U.S. District Judge Emily C. Marks had concluded after a bench trial that Alabama’s nitrogen protocol violated the Eighth Amendment’s prohibition on cruel and unusual punishment and issued a permanent injunction preventing the state from using that protocol for Lee. An appellate panel earlier had questioned parts of her initial findings and sent the case back, but the judge’s subsequent ruling kept nitrogen off the table for this execution.

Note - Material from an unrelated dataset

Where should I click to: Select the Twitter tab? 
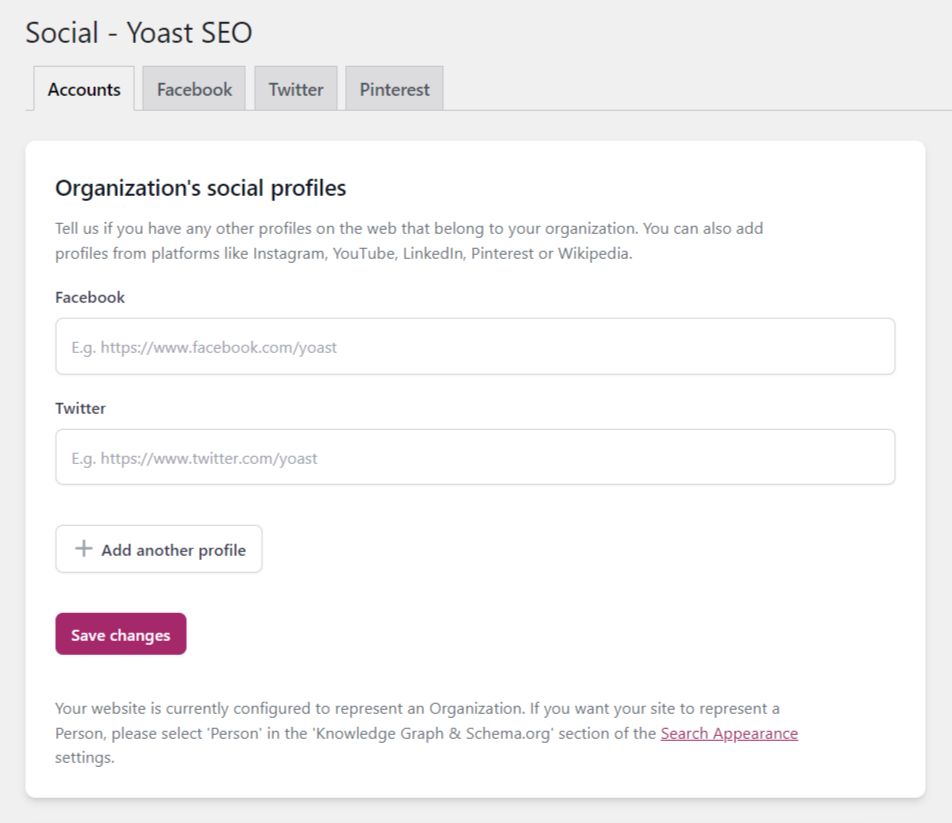coord(296,89)
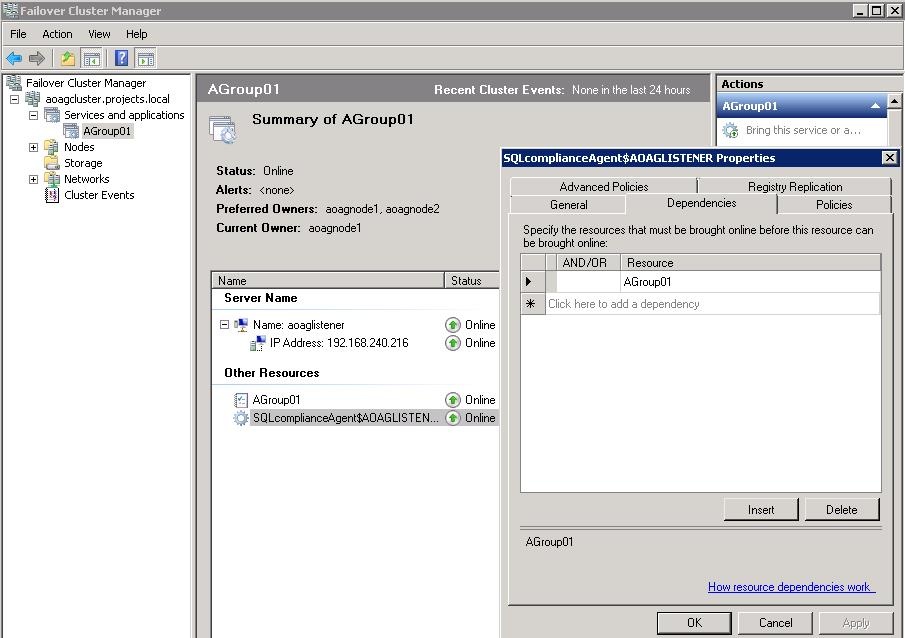Open the Action menu

point(57,34)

State lawyers told the Alabama Supreme Court the injunction only prevents the use of nitrogen, not other execution options that remain authorized in the state. Lee’s legal team has not yet filed a public response to the AG’s latest request; the next step is briefing at the state high court.
Why this matters now
The rulings carry immediate and broader consequences. Practically, they pause Alabama’s plan to proceed with nitrogen this week and force the state to consider other methods. Legally, the district court’s finding that the protocol as implemented is unconstitutional gives other death-row inmates a precedent to challenge nitrogen hypoxia in their cases.
Experts and advocates say the case could reshape how — or whether — states use nitrogen going forward. Robin Maher of the Death Penalty Information Center noted that the district ruling provides a powerful basis for others facing nitrogen-based executions to mount similar challenges.
- Federal injunction: District judge found Alabama’s nitrogen protocol unconstitutional for Lee and issued a permanent ban for his case.
- Appeals activity: A three-judge panel previously reversed part of the trial court’s findings and sent the matter back, prompting the judge’s new ruling.
- Supreme Court action: Justices declined Alabama’s emergency stay request in a 6-3 vote, leaving the injunction intact; three conservative justices dissented from that outcome.
- State response: Alabama asked its Supreme Court to permit lethal injection while litigation continues.
Alabama Attorney General Steve Marshall has said the state will pursue what is necessary to carry out the sentence; his office declined further comment because litigation is pending. Lee’s conviction stems from the Dec. 12, 1998 fatal shootings of Jimmy Ellis and Elaine Thompson at a Montgomery pawnshop.
Nationwide, nitrogen has been used in eight executions so far — seven in Alabama and one in Louisiana — and Lee was scheduled to be the ninth. Legal scholars caution, however, that the pathway to using nitrogen is narrowing.
“Alabama is likely to face substantial obstacles if it attempts another nitrogen hypoxia execution,” said Deborah W. Denno, a death-penalty scholar at Fordham Law School, noting the recent sequence of rulings against the state’s protocol.
Practical options and the uncertainty ahead
The immediate legal picture is fragmented: the injunction applies to Lee’s case but does not yet establish a nationwide ban. Still, the district court’s ruling creates a tangible hurdle for Alabama and other states that might consider nitrogen as an alternative execution method.
| Execution method | Alabama status | Notes |
|---|---|---|
| Nitrogen hypoxia | Enjoined for Lee | District court found the protocol unconstitutional; federal injunction stands after Supreme Court declined emergency relief |
| Lethal injection | Requested | State has moved to seek a death warrant for traditional lethal injection while nitrogen litigation proceeds |
| Electric chair | Authorized | Remains an available option under state law |
Defense attorneys representing other Alabama inmates are already pressing for delays or recalls of execution warrants where nitrogen was authorized. One recent example is Michael Taylor, whose lawyers asked the Alabama Supreme Court to hold off after developments in Lee’s case.
The coming days are likely to see rapid filings on both sides as the state seeks a path to carry out a decades-old sentence, while defense teams use the district court’s findings to try to block nitrogen in other matters. For readers tracking the evolving legal landscape, the Lee litigation offers the clearest test yet of whether nitrogen hypoxia can withstand constitutional scrutiny in U.S. courts.